* [Given request a]:
In the text on traditional cryptographic algorithm parameters, what value is given for the common RSA public exponent?

* [Extract]:
>>>

This module within the `params` crate consolidates constants and parameters for well-established traditional (classical) cryptographic algorithms. These parameters are often derived from standards documents like NIST FIPS, RFCs, or SECG specifications.

## Traditional Algorithm Parameters

1.  **RSA (`rsa.rs`)**:
    *   Defines common RSA modulus sizes in bits: `RSA_MODULUS_2048`, `RSA_MODULUS_3072`, `RSA_MODULUS_4096`.
    *   Specifies the common RSA public exponent: `RSA_PUBLIC_EXPONENT` (65537).
    *   Provides byte lengths for keys corresponding to these modulus sizes: `RSA_2048_BYTE_LENGTH`, etc.

2.  **DSA (Digital Signature Algorithm) (`dsa.rs`)**:
    *   Defines common DSA parameter pairs (modulus size L, subgroup order size N): `DSA_2048_256`, `DSA_3072_256`.
    *   `DSA_SIGNATURE_SIZE`: The typical size of a DSA signature (concatenation of `r` and `s`).
    *   Byte lengths for modulus `P` and subgroup order `Q`.

3.  **DH (Diffie-Hellman) (`dh.rs`)**:
    *   Defines common DH modulus sizes: `DH_MODULUS_2048`, `DH_MODULUS_3072`, `DH_MODULUS_4096`.
    *   Byte lengths for keys corresponding to these modulus sizes.
    *   `DH_2048_GENERATOR`: The standard generator (2) for RFC 3526 MODP Group 14.
    *   `DH_2048_PRIME_HEAD`: First few bytes of the RFC 3526 MODP Group 14 prime, useful for quick identification or verification.

4.  **ECDSA (Elliptic Curve Digital Signature Algorithm) (`ecdsa.rs`)**:
    *   Defines parameter structures (`NistP256Params`, `NistP384Params`) for NIST standard curves P-256 and P-384.
    *   These structures include:
        *   Prime modulus `p`.
        *   Curve coefficients `a` and `b`.
        *   Generator point coordinates `g_x`, `g_y`.
        *   Order of the curve `n`.
        *   Cofactor `h`.
    *   Constants `NIST_P256` and `NIST_P384` provide instances of these parameter structures.

5.  **ECDH (Elliptic Curve Diffie-Hellman) (`ecdh.rs`)**:
    *   Defines key and shared secret sizes for ECDH using NIST P-256 and P-384 curves.
    *   Sizes include: `ECDH_P256_SHARED_SECRET_SIZE`, `ECDH_P256_PUBLIC_KEY_SIZE` (uncompressed), `ECDH_P256_PRIVATE_KEY_SIZE`, and similarly for P-384.
    *   These often align with the sizes derived from the ECDSA parameters for the same curves.

6.  **Ed25519 (`ed25519.rs`)**:
    *   Defines constants specific to the Ed25519 signature algorithm (based on Curve25519):
        *   `ED25519_PUBLIC_KEY_SIZE` (32 bytes)
        *   `ED25519_SECRET_KEY_SIZE` (32 bytes)
        *   `ED25519_SIGNATURE_SIZE` (64 bytes)
        *   `ED25519_CURVE_ORDER` (the order of the base point, little-endian)
        *   `ED25519_BASE_Y` (the y-coordinate of the Ed25519 base point)

These constants are fundamental for implementing and correctly using traditional cryptographic algorithms, ensuring that operations are performed with standard, vetted parameters.

<<<

* [Extracted material]:
>>>

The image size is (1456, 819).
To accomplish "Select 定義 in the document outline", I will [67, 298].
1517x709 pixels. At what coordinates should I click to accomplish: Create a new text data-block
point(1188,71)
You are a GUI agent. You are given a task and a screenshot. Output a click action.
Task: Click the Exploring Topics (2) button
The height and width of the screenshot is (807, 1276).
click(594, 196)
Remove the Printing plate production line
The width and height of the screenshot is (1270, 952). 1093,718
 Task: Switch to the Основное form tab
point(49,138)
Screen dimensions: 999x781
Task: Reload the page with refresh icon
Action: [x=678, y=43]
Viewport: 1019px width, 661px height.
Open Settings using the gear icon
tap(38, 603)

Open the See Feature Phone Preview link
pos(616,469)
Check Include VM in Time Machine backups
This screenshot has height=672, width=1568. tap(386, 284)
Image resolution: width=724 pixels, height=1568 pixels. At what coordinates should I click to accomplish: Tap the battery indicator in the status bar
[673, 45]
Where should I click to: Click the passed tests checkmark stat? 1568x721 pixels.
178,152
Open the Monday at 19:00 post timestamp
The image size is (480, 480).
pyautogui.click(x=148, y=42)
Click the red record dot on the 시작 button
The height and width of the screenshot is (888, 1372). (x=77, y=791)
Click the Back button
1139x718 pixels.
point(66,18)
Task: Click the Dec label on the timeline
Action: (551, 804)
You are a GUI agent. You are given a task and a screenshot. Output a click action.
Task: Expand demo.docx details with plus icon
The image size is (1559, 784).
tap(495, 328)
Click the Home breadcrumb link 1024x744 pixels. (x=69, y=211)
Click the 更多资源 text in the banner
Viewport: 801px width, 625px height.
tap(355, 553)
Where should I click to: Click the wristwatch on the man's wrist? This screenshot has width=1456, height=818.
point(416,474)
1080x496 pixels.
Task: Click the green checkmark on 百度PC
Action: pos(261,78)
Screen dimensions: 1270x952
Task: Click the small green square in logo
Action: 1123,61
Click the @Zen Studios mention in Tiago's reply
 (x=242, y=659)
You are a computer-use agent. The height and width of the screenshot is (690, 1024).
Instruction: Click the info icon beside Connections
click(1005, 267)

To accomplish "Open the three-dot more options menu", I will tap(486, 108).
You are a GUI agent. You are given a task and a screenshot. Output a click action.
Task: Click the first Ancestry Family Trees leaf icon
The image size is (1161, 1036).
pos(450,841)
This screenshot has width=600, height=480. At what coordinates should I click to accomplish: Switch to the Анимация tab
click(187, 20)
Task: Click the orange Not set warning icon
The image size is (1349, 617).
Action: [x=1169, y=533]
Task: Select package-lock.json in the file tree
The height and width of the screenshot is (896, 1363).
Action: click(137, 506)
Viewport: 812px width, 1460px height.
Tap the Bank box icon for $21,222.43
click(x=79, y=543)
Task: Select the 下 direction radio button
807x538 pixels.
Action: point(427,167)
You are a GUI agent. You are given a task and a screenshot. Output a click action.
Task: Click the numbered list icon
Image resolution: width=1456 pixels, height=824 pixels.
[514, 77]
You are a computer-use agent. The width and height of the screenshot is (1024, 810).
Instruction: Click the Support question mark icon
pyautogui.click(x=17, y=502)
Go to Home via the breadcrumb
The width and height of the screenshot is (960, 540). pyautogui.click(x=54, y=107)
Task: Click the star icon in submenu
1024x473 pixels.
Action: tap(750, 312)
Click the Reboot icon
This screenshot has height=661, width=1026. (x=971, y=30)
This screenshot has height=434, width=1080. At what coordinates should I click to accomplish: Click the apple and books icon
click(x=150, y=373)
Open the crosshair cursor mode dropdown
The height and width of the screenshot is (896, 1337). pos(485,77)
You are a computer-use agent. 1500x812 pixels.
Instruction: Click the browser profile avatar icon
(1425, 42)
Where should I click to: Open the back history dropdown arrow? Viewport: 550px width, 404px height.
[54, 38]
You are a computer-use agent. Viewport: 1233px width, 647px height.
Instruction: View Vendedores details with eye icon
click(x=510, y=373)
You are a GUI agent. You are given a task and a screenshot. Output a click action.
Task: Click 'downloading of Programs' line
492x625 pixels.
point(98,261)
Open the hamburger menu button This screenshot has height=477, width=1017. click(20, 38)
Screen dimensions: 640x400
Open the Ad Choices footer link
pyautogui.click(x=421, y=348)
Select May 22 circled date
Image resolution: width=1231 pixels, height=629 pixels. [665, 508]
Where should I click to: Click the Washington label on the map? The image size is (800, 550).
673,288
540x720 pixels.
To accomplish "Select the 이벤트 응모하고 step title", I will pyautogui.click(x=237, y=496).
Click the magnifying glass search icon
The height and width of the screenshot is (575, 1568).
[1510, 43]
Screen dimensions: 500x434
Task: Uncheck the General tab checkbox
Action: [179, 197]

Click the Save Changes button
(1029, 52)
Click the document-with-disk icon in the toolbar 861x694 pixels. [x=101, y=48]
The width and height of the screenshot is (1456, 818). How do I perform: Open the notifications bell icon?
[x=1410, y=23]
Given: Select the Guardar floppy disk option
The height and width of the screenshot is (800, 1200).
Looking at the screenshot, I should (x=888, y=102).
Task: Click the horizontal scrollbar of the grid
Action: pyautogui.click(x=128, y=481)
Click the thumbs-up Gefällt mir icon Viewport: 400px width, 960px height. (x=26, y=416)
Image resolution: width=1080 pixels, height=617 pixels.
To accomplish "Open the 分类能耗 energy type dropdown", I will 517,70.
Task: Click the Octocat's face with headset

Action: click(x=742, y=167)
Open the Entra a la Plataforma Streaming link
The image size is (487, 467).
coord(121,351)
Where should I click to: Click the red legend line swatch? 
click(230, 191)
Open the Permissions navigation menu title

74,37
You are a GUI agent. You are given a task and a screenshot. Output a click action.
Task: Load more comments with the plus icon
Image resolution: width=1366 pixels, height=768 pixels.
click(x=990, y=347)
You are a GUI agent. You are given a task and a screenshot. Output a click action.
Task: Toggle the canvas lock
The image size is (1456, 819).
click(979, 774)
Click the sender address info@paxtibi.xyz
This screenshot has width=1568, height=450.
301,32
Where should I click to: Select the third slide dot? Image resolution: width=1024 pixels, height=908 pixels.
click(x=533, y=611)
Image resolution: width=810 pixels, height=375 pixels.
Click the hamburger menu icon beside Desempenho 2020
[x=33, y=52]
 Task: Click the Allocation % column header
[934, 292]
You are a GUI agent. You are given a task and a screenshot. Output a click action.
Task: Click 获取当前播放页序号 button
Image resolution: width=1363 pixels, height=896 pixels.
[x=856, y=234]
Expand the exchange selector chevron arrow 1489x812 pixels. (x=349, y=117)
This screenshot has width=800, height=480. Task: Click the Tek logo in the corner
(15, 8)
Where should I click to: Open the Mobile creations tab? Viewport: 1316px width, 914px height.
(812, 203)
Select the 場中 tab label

<<<

* [Given request b]:
Rewrite the entries as a JSON list of strings, one string per line, starting with the line containing "Click the Home" and continuing through the line containing "(x=242, y=659)". Leave out blank lines.

* [Final result a]:
65537

* [Final result b]:
[
  "Click the Home breadcrumb link 1024x744 pixels. (x=69, y=211)",
  "Click the 更多资源 text in the banner",
  "Viewport: 801px width, 625px height.",
  "tap(355, 553)",
  "Where should I click to: Click the wristwatch on the man's wrist? This screenshot has width=1456, height=818.",
  "point(416,474)",
  "1080x496 pixels.",
  "Task: Click the green checkmark on 百度PC",
  "Action: pos(261,78)",
  "Screen dimensions: 1270x952",
  "Task: Click the small green square in logo",
  "Action: 1123,61",
  "Click the @Zen Studios mention in Tiago's reply",
  " (x=242, y=659)"
]